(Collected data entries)
==*==

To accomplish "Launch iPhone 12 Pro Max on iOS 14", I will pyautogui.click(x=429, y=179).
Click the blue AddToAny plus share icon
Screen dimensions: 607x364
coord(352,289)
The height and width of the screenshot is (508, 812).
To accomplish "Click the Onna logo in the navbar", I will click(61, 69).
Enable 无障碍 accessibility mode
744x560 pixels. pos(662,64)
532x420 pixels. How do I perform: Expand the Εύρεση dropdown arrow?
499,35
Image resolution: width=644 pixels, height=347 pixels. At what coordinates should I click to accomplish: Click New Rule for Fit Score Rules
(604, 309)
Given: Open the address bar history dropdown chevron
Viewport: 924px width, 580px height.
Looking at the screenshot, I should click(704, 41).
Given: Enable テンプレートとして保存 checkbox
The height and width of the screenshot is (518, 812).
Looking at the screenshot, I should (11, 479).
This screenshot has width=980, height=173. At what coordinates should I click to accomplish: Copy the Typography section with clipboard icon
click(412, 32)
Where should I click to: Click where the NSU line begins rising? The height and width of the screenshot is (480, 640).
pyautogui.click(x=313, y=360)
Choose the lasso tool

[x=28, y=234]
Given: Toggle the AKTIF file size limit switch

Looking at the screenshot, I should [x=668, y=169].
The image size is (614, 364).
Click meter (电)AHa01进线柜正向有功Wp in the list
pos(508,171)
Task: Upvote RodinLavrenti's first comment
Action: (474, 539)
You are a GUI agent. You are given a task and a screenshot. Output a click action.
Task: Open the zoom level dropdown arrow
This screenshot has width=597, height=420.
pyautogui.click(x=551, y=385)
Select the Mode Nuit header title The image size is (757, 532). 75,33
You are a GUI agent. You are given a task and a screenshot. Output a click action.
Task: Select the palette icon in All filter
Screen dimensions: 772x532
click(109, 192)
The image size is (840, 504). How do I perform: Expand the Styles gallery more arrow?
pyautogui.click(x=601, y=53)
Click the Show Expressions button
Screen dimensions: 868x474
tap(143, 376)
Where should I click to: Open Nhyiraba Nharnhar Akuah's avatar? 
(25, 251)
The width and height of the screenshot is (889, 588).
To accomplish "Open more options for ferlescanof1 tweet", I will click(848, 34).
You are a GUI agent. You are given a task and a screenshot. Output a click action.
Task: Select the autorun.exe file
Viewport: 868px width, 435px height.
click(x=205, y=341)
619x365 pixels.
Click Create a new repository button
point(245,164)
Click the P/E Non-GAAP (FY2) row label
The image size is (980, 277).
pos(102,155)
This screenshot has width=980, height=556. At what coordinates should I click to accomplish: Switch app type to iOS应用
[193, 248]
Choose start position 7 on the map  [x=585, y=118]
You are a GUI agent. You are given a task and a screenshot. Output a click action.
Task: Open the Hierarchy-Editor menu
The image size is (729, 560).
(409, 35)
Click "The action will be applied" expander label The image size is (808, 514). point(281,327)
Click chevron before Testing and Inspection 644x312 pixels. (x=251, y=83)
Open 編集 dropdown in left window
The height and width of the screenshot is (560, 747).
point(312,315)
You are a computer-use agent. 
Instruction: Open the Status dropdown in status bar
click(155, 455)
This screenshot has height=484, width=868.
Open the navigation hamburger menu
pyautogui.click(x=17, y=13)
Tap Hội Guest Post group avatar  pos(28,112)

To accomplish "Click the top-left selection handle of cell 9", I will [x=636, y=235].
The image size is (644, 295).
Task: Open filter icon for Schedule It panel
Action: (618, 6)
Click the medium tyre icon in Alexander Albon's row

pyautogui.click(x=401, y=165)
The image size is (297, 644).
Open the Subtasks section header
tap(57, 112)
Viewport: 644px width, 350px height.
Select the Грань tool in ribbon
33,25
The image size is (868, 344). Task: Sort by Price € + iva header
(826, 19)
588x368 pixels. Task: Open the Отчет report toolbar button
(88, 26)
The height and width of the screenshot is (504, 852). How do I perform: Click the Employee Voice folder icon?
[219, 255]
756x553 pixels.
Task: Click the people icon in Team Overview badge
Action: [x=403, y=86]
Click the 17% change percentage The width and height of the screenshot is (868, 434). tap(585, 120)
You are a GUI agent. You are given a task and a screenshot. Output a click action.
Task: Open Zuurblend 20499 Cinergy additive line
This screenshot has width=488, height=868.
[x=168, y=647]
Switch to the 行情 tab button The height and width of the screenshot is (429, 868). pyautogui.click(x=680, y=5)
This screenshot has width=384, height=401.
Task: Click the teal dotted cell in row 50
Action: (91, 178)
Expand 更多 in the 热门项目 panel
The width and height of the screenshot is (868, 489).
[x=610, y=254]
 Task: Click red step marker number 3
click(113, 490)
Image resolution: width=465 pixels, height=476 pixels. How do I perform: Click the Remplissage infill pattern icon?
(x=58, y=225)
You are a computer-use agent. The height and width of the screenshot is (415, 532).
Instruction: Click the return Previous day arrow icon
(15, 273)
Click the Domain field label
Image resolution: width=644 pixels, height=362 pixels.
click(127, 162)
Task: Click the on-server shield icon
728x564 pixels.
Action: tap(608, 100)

==*==

### Your objective
Number of lines with the string "computer" in the data above: report this figure and nothing more.

### Your solution
2